La Cour précise, en deuxième lieu, les cas dans lesquels il peut être considéré que l’assistance de la part de l’UNWRA cesse de telle manière que les demandeurs d’asile palestiniens peuvent se prévaloir ipso facto du statut de réfugié accordé par la directive. Ainsi, l’assistance de l’UNRWA cesse non seulement par sa suppression mais également lorsqu’il lui est impossible d’accomplir sa mission. De même, la cessation de l’assistance peut également résulter de circonstances qui, étant indépendantes de la volonté de la personne concernée, contraignent cette dernière à quitter la zone d’opération de l’UNRWA. Cette interprétation est conforme à l’objectif visant à assurer la continuité de la protection des réfugiés de Palestine au moyen d’une protection ou d’une assistance effective.

À cet égard, un réfugié palestinien doit être considéré comme contraint de quitter la zone d’opération de l’UNRWA lorsqu’il se trouve dans un état personnel d’insécurité grave et que cet organisme est dans l’impossibilité de lui assurer, dans cette zone, des conditions de vie conformes à la mission dont il est chargé.

    En troisième lieu, la Cour répond que lorsque l’assistance fournie par l’UNRWA cesse, les personnes ayant perdu cette protection peuvent ipso facto se prévaloir de celle conférée par la directive.
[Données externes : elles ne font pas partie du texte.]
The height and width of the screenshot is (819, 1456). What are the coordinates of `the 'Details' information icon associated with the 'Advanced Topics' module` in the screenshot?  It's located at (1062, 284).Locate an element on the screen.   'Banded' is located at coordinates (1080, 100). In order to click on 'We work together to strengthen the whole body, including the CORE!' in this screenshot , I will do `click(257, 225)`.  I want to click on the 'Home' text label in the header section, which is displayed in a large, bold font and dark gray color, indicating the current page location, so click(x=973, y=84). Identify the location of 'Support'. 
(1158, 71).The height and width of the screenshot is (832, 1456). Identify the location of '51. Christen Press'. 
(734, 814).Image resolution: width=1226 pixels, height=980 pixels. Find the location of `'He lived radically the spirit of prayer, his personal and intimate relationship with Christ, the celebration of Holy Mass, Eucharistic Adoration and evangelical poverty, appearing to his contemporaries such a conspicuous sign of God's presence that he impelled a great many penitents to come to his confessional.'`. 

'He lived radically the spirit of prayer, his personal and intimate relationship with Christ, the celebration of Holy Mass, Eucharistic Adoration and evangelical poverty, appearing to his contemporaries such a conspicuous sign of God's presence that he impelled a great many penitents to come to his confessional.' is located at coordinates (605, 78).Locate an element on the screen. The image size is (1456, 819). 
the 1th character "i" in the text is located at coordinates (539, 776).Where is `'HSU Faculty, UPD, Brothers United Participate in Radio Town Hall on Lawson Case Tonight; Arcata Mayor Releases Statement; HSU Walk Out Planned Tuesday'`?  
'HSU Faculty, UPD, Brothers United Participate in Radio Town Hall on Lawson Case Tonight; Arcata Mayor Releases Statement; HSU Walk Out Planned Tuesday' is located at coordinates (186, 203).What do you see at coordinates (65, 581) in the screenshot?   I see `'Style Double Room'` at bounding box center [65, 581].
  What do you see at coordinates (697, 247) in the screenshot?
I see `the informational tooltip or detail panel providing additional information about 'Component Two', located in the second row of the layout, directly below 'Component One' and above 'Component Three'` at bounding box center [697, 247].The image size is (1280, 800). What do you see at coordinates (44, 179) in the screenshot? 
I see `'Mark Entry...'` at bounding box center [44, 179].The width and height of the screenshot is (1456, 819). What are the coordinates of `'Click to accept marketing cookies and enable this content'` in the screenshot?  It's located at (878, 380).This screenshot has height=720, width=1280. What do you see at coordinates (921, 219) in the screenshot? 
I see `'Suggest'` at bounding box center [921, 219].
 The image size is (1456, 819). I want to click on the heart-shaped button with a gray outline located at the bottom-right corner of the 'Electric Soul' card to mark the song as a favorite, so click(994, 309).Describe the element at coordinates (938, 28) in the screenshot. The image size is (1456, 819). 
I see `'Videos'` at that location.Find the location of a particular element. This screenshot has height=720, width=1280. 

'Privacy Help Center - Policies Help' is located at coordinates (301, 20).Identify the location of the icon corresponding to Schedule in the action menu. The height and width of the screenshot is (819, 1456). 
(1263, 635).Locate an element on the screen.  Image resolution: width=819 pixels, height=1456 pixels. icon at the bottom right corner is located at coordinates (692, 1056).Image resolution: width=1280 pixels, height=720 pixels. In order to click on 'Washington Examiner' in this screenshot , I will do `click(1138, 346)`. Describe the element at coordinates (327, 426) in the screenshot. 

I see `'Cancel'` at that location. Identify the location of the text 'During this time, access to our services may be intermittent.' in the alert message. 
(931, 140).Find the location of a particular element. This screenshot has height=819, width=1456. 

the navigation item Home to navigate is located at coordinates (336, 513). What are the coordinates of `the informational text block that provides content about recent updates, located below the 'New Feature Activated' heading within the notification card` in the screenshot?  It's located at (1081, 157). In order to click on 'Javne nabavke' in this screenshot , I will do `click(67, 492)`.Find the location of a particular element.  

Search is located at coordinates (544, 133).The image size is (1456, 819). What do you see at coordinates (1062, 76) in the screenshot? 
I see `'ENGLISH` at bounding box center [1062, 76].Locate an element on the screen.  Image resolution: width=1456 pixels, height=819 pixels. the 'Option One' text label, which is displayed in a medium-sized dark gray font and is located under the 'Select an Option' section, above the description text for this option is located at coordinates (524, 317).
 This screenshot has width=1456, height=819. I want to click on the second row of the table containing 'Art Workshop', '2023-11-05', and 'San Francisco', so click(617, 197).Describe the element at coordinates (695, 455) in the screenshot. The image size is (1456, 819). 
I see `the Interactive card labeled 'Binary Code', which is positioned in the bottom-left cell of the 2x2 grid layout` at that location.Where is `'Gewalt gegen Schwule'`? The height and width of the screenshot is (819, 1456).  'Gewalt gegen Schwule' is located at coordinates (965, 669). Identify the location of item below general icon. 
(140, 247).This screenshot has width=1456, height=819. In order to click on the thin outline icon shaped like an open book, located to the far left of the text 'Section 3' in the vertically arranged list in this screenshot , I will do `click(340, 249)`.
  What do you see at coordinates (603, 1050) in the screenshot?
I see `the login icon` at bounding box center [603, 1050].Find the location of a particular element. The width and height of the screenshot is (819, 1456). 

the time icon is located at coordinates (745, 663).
Par conséquent, le droit résultant du fait que l’assistance de l’UNRWA cesse et que la cause d’exclusion prend fin ne saurait se limiter à la seule possibilité, pour les personnes concernées, de solliciter le statut de réfugié.

    Enfin, la Cour souligne que le fait de pouvoir se prévaloir ipso facto de la protection de la directive n’entraîne toutefois pas un droit inconditionnel de se voir reconnaître le statut de réfugié. Si elles ne doivent pas nécessairement démontrer qu’elles craignent d’être persécutées, elles doivent néanmoins présenter, comme en l’espèce, une demande visant à obtenir le statut de réfugié devant être examinée par les autorités compétentes. Dans le cadre de cet examen, ces dernières doivent vérifier non seulement que le demandeur s’est effectivement réclamé de l’assistance de l’UNRWA et que cette assistance a cessé, mais également que ce demandeur ne relève pas de l’une ou l’autre des causes d’exclusion énoncées dans la directive. Celles-ci excluent du bénéfice du statut de réfugié, notamment, les personnes qui ont commis un crime contre la paix, un crime de guerre, un crime contre l'humanité ou un crime grave de droit commun ainsi que celles qui se sont rendues coupables d'agissements contraires aux buts et aux principes des Nations unies.

RAPPEL: Le renvoi préjudiciel permet aux juridictions des États membres, dans le cadre d'un litige dont elles sont saisies, d'interroger la Cour sur l'interprétation du droit de l’Union ou sur la validité d'un acte de l’Union. La Cour ne tranche pas le litige national. Il appartient à la juridiction nationale de résoudre l'affaire conformément à la décision de la Cour. Cette décision lie, de la même manière, les autres juridictions nationales qui seraient saisies d’un problème similaire.

Document non officiel à l’usage des médias, qui n’engage pas la Cour de justice.

Le texte intégral de l’arrêt est publié sur le site CURIA le jour du prononcé.

Contact presse: Marie-Christine Lecerf (+352) 4303 3205

Des images du prononcé de l'arrêt sont disponibles sur "Europe by Satellite" (+32) 2 2964106

1 :

Convention de Genève du 28 juillet 1951 relative au statut des réfugiés.

2 :

Directive 2004/83/CE du Conseil, du 29 avril 2004, concernant les normes minimales relatives aux conditions que doivent remplir les ressortissants des pays tiers ou les apatrides pour pouvoir prétendre au statut de réfugié ou les personnes qui, pour d’autres raisons, ont besoin d’une protection internationale, et relative au contenu de ces statuts (JO L 304, p. 12, et rectificatif JO 2005, L 204, p. 24).